There are, however, Christians gullible enough to be convinced by these arguments. ‘The only reason why Scripture is important’, someone wrote, ‘is because God exists. Otherwise it can be dismissed. Cultural Christianity is ideology, not religion’.
Fundamentalism and Progressivism, always acting symbiotically! Are there non-cultural forms of Christianity, one might ask? Is the Bible not rooted in its historical period? Does it not contain stories with meaning, involving polemics between priests and prophets, invading armies and invaded peoples, kings and usurpers? Should we discard the Iliad just because we don’t know who Homer was? Or the Bible, because we don’t adhere to a rigid doctrine of divine inspiration or God’s existence?
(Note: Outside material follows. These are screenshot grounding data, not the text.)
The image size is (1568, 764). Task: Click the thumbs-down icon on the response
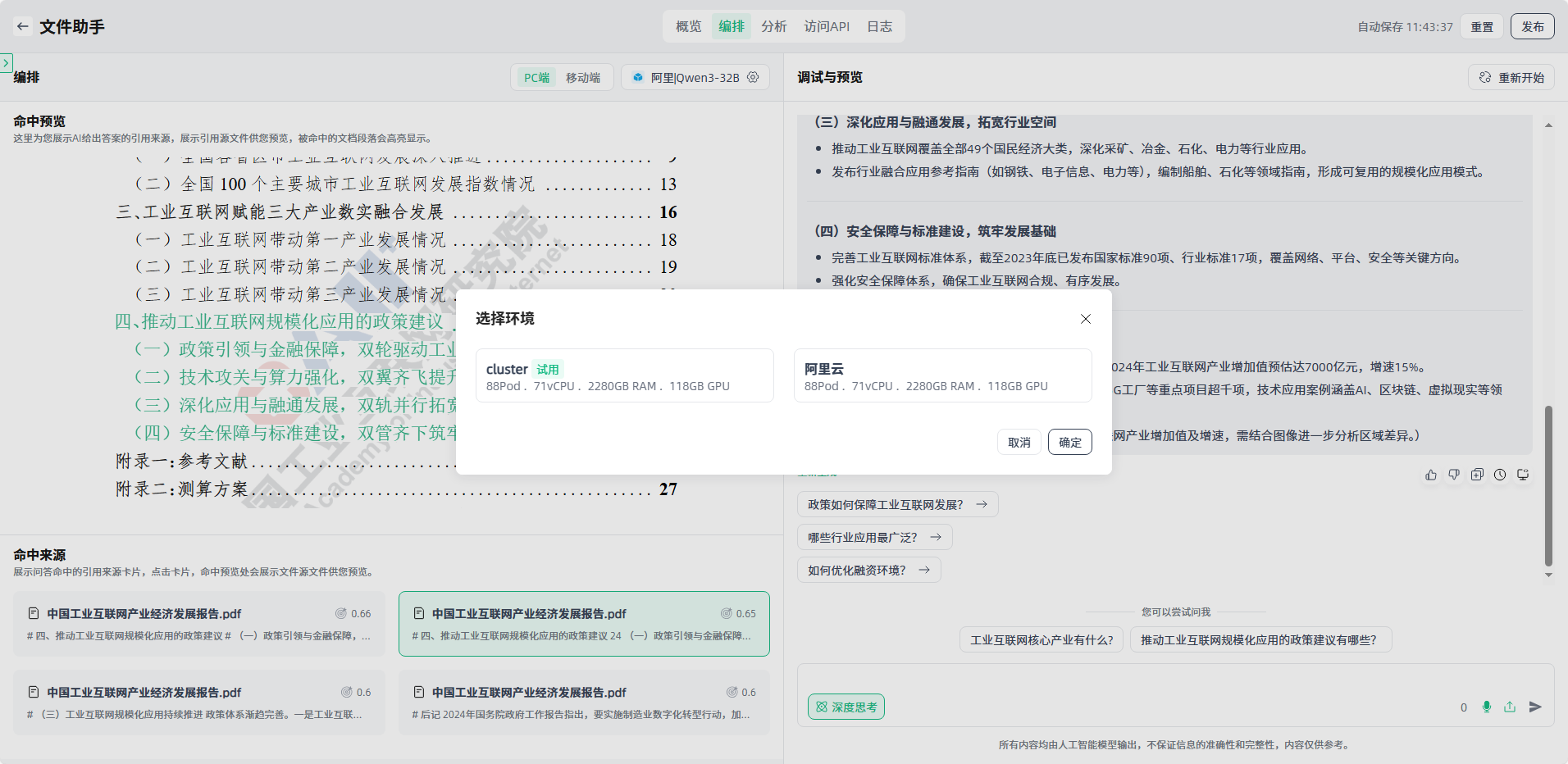click(1454, 475)
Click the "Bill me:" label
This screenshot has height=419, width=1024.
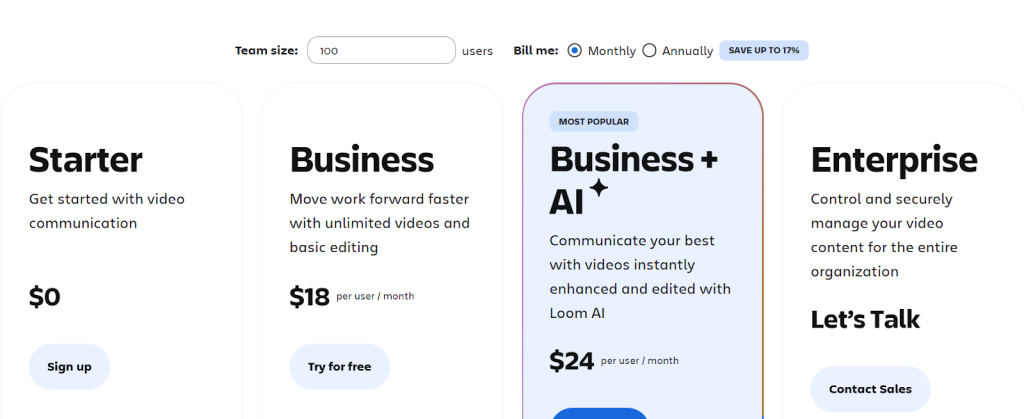(535, 50)
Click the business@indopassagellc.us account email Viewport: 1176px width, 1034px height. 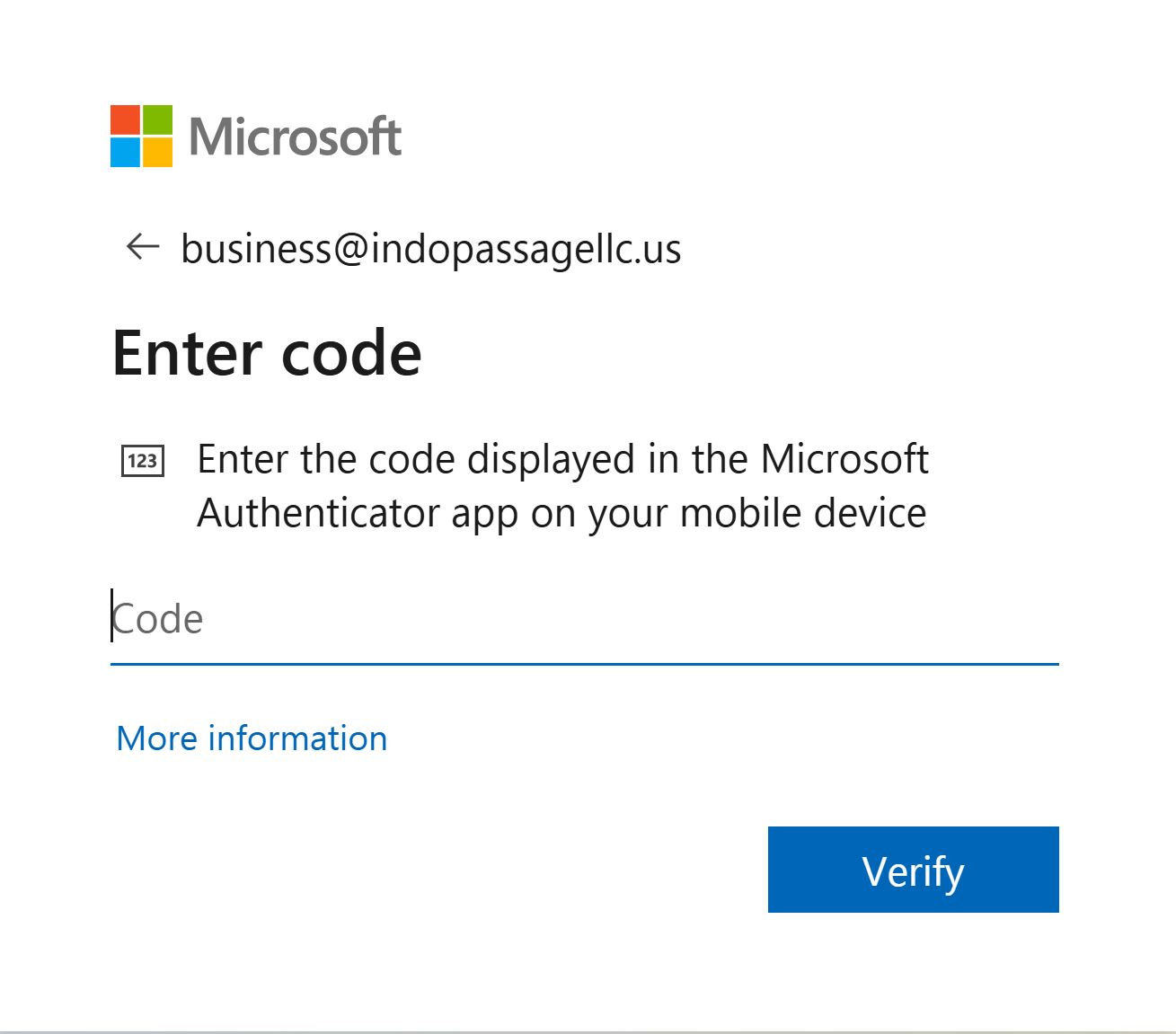[431, 249]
Anyone familiar with the Intellectual Dark Web, the Rebel Wisdom podcast or any recent right wing or centre-right movement, knows that what unites all these people is the positive pursuit of religious belief. That’s why Jordan Peterson’s message resonated with so many. These are not cynical Machiavellian atheists using religion to cause division and anarchy. They are people who want to worship God and find peace with human existence, as imperfect and tragic as it might be. People who have lost every vestige of norm, tradition and belief – under the influence of endless leftist deconstruction – are now struggling to find their way to religiousness. Maybe you want to employ Peterson’s advice on ‘seeking what is meaningful rather than expedient’? The left will mock you and endlessly deconstruct the slippery notion of ‘meaning’. Maybe you want to return to an original Catholic belief? You bloody theocrat! They knew it al along. Maybe you want to re-interpret heathen customs and metaphysics and find some sort of contemporary relevance and a rooted existence? You hopeless nostalgic for an era that never existed! WW2 German, too!
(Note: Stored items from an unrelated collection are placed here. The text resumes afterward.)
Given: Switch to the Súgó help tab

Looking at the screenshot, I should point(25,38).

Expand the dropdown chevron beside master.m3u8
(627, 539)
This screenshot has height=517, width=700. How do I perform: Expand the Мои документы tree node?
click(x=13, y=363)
In his book ‘Culture Counts’ Roger Scruton argues that after a civilisation kills its belief systems, it still retains the essence of its archetypes, core values and transcendental notions in its art forms. Criteria such as perceptual congruity, elevation and truthfulness have shaped the Western canon over the centuries, and therefore through art one can encounter divine beauty, truth and goodness in raw form, so to speak; without the explicitly rational dogmas formulated by the church fathers. Is this view antithetical to leftist precepts? Of course it isn’t when talking about exotic cultures, the sole guardians of authenticity. Employing rationality to deconstruct their doctrines is even regarded as an act of colonial hostility.
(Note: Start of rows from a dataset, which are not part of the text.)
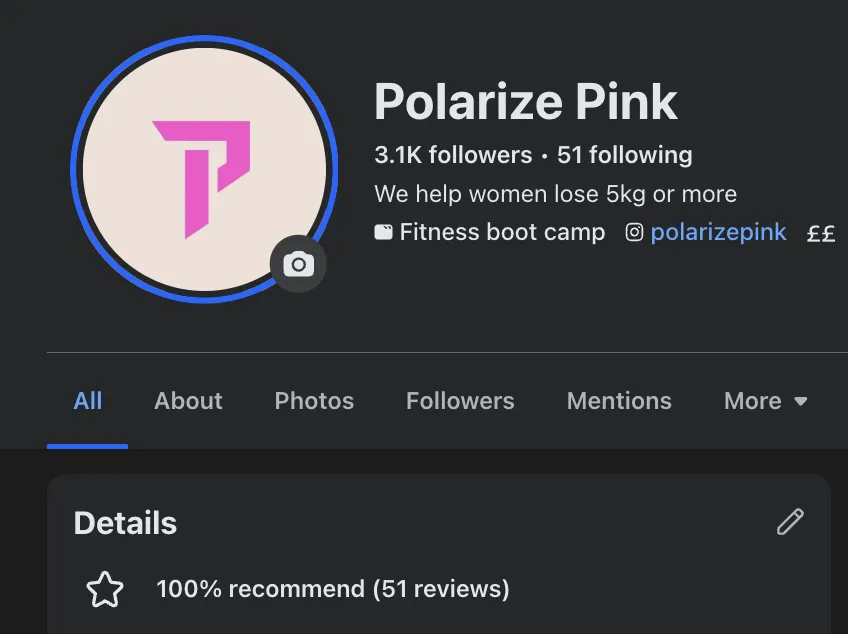Click the pencil edit icon in Details
The height and width of the screenshot is (634, 848).
tap(790, 522)
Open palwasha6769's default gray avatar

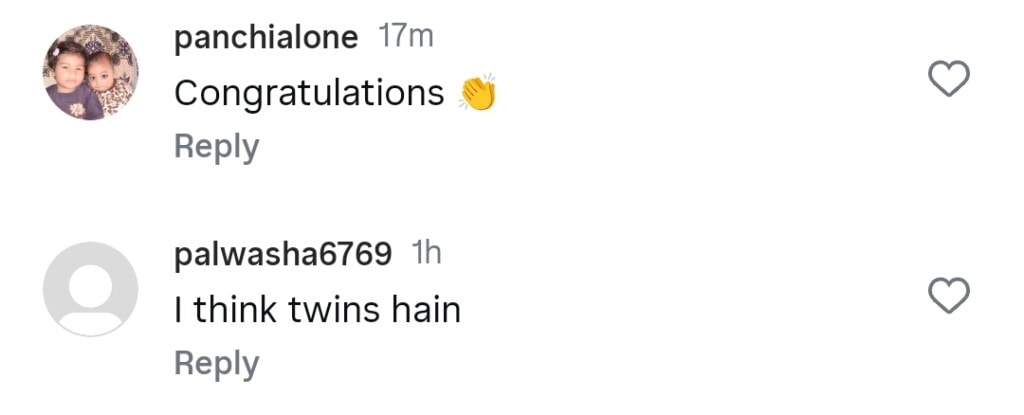click(90, 289)
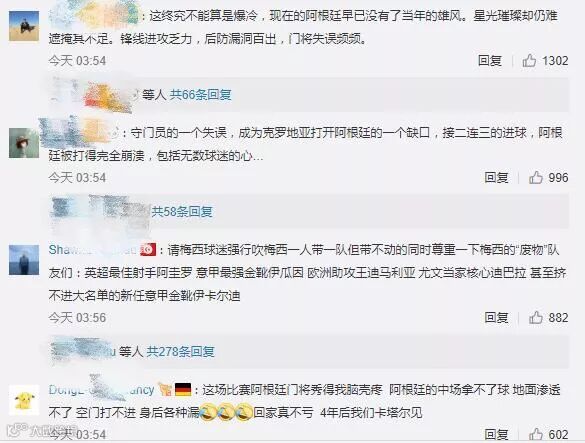Viewport: 585px width, 443px height.
Task: Click 回复 on the 602-like comment
Action: [497, 434]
What about anthropological and psychological studies that show the undeniable benefits of organised religion, of a rooted existence based on accountability, loyalty and sanctity? From Durkheim to Putnam and Haidt, it has been consistently proven that religiousness, patriotism, localism and rootedness have overwhelmingly positive effects on the thriving of their practitioners. Are today’s skeptic or agnostic conservatives allowed to consider these facts and seek some form of cultural continuity? If they don’t attempt to lie about their lack of belief, what’s the harm in that? If, like Scruton, you find a more sophisticated form of belief like the Platonic god of ideal forms, Jung’s Self or the Transcendental aspect of reality, will the left regard you as a genuine believer rather than a cultural hypocrite?

The reality is obvious – the left was never concerned with authenticity and religious belief. Your good faith attempts to reason with them will be used as raw material for yet another Breadtube deconstruction series. The only metrics they will ever use are economic and material; as long as there are differences between individuals, as long as some humans are not in a constant Soma-induced state of satiation, their deconstructive struggle must go on. And it is precisely this struggle which kills gods, virtues and traditions.